I'm just investigating using Aspose.Slides in our application to produce PPT files and have downloaded the demo programs and started using it. I've hit a problem that I hope someone has already dealt with...

We create custom images in our Java application using code like that below:

BufferedImage im= new BufferedImage(sizeX , sizeY, BufferedImage.TYPE_INT_ARGB);

Graphics2D temp = im.createGraphics();

paint(temp); // paints objects and text

I'd like to then use this image to populate a aspose.slides.Picture object, but the only public method is to pass it an InputStream. I don't want to have to write my image out to a temporary file and create an InputStream to get it back.

Are there any plans on implementing a Picture constructor that lets me pass in a java Image class instead?

A problem I'm having with this method is that the portions of the image that I did not paint anything onto are becoming opaque when I write it to a GIF file using ImageIO. When this is then added as a Picture, the background comes out black in the slide - for example, when I'm drawing a circle, the result is a circle inside a black square, rather then a nice circle image with transparent background. I'm sure this is a problem with how I'm writing the image to the GIF file, which I'd like to avoid in the first place anyway - however any alternate solution needs to deal with this transparency problem too. My guess is I have to pick a color I don't plan to use, fill the image background with it, then declare that color to be tranparent to Aspose software - just haven't tried that yet.

Thanks in advance for any ideas you have.


This message was posted using Page2Forum from Technical Articles - Aspose.Slides for .NET and Java

Dear mass,

Thanks for considering Aspose.Slides.

If I am not mistaken, InputStream can also be stream from memory not just from file. If it is so, then you don’t need to write image out to a temporary file. I will let you know about it.

Hello Maas,

Most probably all your problems just because of GIF format. You should remember,
MS PowerPoint uses only 2 types of images Jpeg and Png. Save image in Png format
if you need transparency or high quality image and in Jpeg format in other cases.

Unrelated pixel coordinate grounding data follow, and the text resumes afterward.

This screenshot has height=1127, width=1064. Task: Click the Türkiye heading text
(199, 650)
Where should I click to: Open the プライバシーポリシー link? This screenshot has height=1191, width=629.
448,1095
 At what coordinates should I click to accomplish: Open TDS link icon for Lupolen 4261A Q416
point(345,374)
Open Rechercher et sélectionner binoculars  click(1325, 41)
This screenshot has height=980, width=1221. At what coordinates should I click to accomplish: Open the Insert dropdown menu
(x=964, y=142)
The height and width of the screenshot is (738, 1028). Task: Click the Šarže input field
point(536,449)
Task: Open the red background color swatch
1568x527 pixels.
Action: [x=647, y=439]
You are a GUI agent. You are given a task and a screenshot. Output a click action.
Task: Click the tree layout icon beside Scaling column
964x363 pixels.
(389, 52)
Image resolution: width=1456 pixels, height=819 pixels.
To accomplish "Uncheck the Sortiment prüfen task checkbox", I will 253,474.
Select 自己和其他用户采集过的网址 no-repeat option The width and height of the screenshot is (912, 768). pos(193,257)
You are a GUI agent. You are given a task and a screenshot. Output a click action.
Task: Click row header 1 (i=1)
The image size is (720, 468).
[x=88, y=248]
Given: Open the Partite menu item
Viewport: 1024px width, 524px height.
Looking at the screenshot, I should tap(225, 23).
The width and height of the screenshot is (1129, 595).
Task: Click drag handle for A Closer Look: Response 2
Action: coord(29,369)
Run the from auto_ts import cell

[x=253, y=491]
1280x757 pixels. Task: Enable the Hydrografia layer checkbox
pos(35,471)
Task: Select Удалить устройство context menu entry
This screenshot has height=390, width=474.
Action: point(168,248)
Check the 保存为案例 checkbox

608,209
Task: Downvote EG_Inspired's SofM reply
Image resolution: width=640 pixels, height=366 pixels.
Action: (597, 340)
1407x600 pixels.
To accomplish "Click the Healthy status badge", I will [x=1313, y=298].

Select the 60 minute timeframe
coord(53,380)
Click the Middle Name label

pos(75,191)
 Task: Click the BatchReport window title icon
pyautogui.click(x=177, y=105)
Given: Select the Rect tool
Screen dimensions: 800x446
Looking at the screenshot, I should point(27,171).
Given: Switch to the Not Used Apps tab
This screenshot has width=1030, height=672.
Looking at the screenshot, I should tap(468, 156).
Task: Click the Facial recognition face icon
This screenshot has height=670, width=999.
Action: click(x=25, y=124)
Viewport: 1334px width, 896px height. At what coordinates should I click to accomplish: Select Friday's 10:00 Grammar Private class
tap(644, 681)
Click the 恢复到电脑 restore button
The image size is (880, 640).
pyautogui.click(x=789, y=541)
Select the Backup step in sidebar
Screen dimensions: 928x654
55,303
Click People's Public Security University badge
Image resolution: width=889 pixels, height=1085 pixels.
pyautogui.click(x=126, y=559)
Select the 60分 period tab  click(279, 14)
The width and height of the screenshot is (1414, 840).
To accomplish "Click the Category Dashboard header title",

Thanks for the tip. I'll look into this.

Looks like I can use an ImageIO.write() method - writing to an OutputStream, then maybe use some sort of IO pipe class to route it back to an Input Stream - haven't found that combination yet.

The reminder to use PNG format was also very helpful - thanks. I've never written png files, but I'm assuming ImageIO will handle it.

Thanks for your help - I'll keep working on it.